Dans un communiqué, elle dit insister «sur le fait que ce n'est pas une mesure qui légitime le piratage». «Pirater, ce n'est pas copier pour son usage personnel des oeuvres acquises légalement», dit-elle.

Cette taxe est de 3,70 francs pour les CD audio et mini disques vierges (d'une durée de 74 minutes). Elle est de 16,50 francs pour les DVD (disques video numériques). Pour les CDR Data (disques numériques enregistrables tous usages), la taxe est de 2,15 francs .

Le décret d'application de cette redevance, dont le principe a été annoncé le 22 décembre 2000, a été publié au Journal officiel, lundi 8 janvier 2001.
(Lire le décret : www.atcd.f2s.com/pagetail.htm
ou http://tif.journal-officiel.gouv.fr/2001/00336ALL.pdf ).
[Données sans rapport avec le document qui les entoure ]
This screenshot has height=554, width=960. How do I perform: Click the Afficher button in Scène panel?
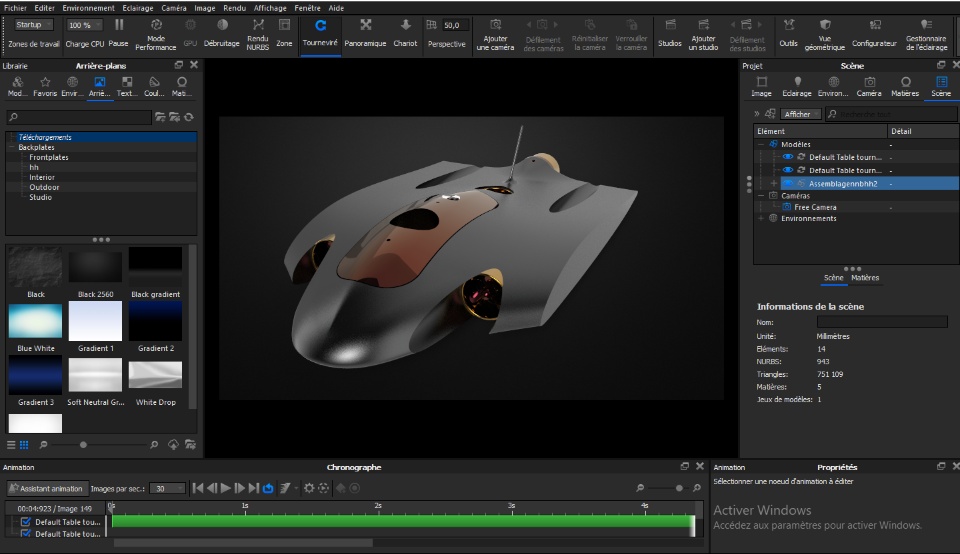(797, 114)
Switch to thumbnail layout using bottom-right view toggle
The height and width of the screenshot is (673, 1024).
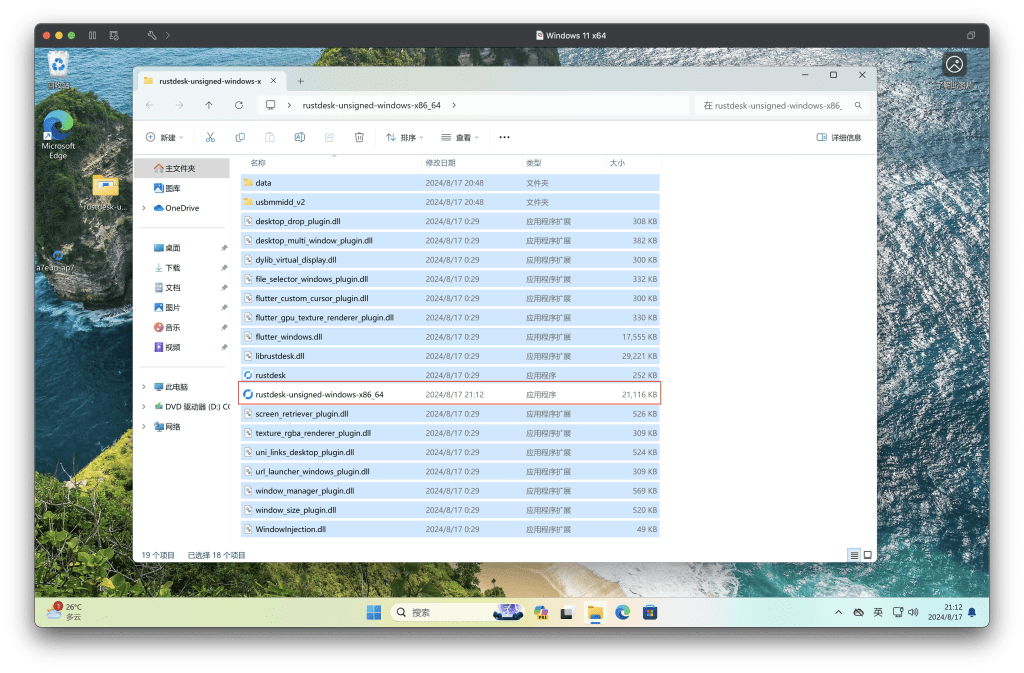pyautogui.click(x=868, y=554)
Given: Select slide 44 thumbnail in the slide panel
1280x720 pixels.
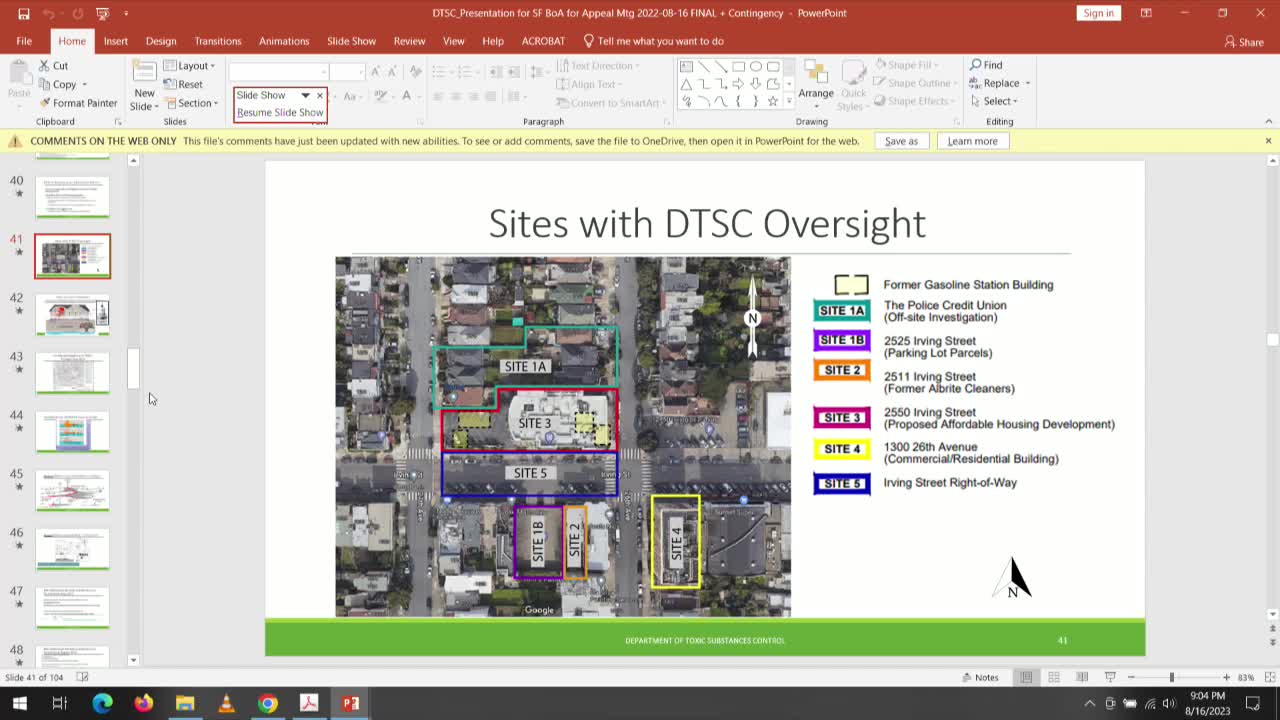Looking at the screenshot, I should (x=72, y=432).
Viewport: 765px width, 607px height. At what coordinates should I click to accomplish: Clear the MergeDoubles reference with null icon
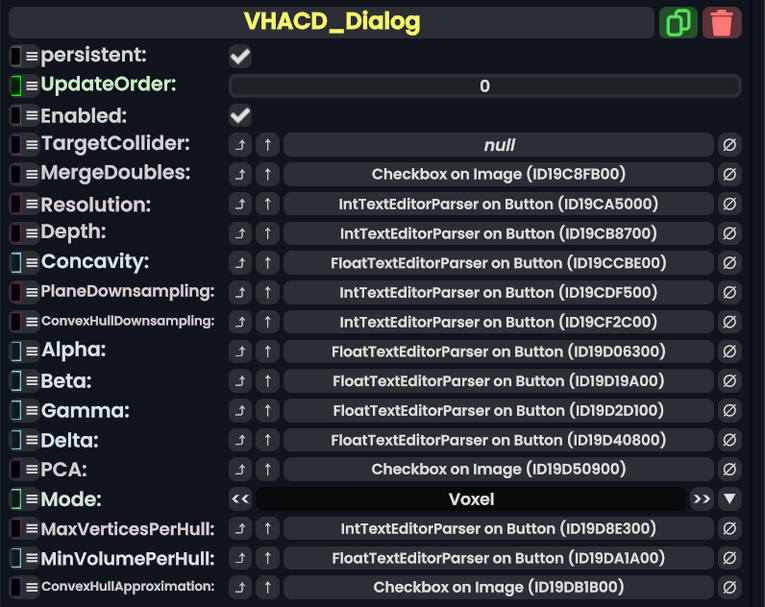729,174
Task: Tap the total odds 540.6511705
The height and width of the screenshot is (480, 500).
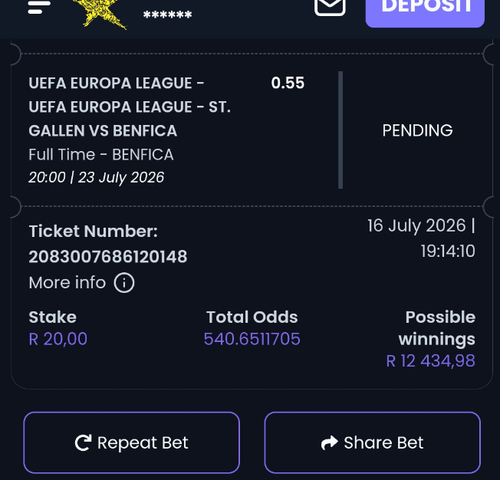Action: point(252,339)
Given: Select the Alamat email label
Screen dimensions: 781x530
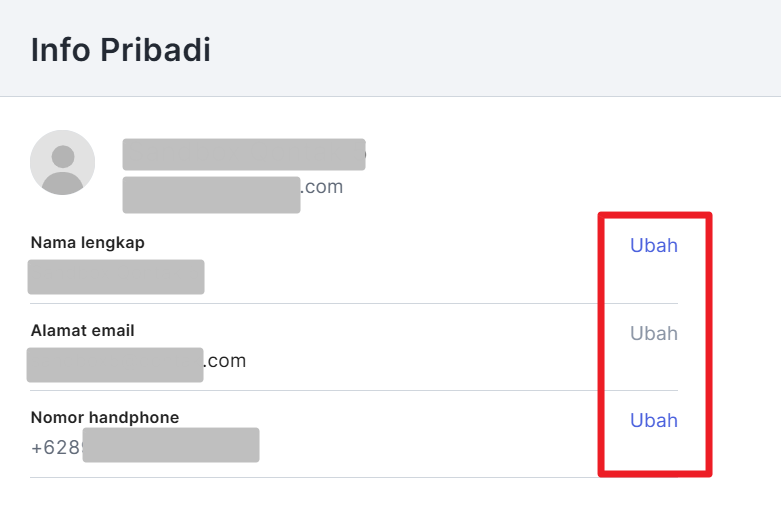Looking at the screenshot, I should click(82, 330).
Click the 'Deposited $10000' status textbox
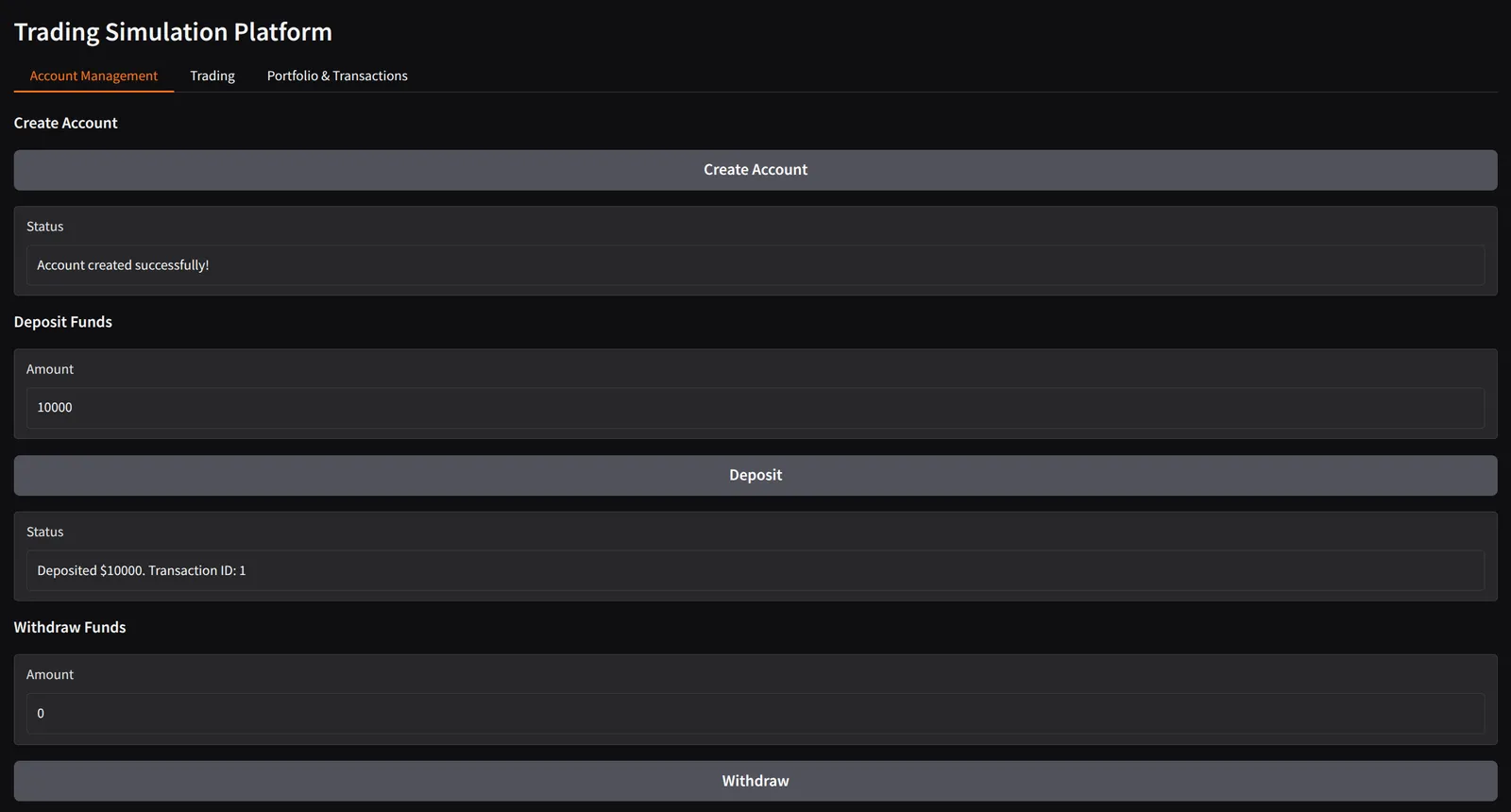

Le principe de cette taxe a été pris par la Commission indépendante créée en 1998, réunissant l'ensemble de la filière musicale (producteurs et éditeurs phonographiques, industriels, représentants des consommateurs, ayants droit...). La commission a simplement étendu aux supports numériques le champ d'application de la loi de 1985 sur les droits voisins, dite «Loi Lang», votée à une époque où des nouvelles technologies numériques n'existaient pas.

Il restait à la commission de préciser le montant de la taxe, ce qui a été fait au cours d'une ultime réunion jeudi. L'application de cette taxe est l'aboutissement de longues négociations entreprises depuis l'apparition des nouveaux supports numériques enregistrables, considérés comme une grave menace par les producteurs phonographiques. Les producteurs français évaluent à «plusieurs milliards de francs» le manque à gagner sur deux ans provoqué par les effets conjugués de la copie privée et du téléchargement.

Il s'est ainsi vendu en France en 2000 quelque 200 millions de CD vierges (à huit francs pièce), un chiffre largement supérieur à celui des disques enregistrés qui était de 155 millions en 1999 (dont 114 millions d'albums et 36 millions de «singles»).

Les producteurs de disques réclamaient une taxe équivalente à deux euros . Le forfait retenu est loin de leurs exigences mais c'est un «moindre mal», selon les éditeurs phonographiques.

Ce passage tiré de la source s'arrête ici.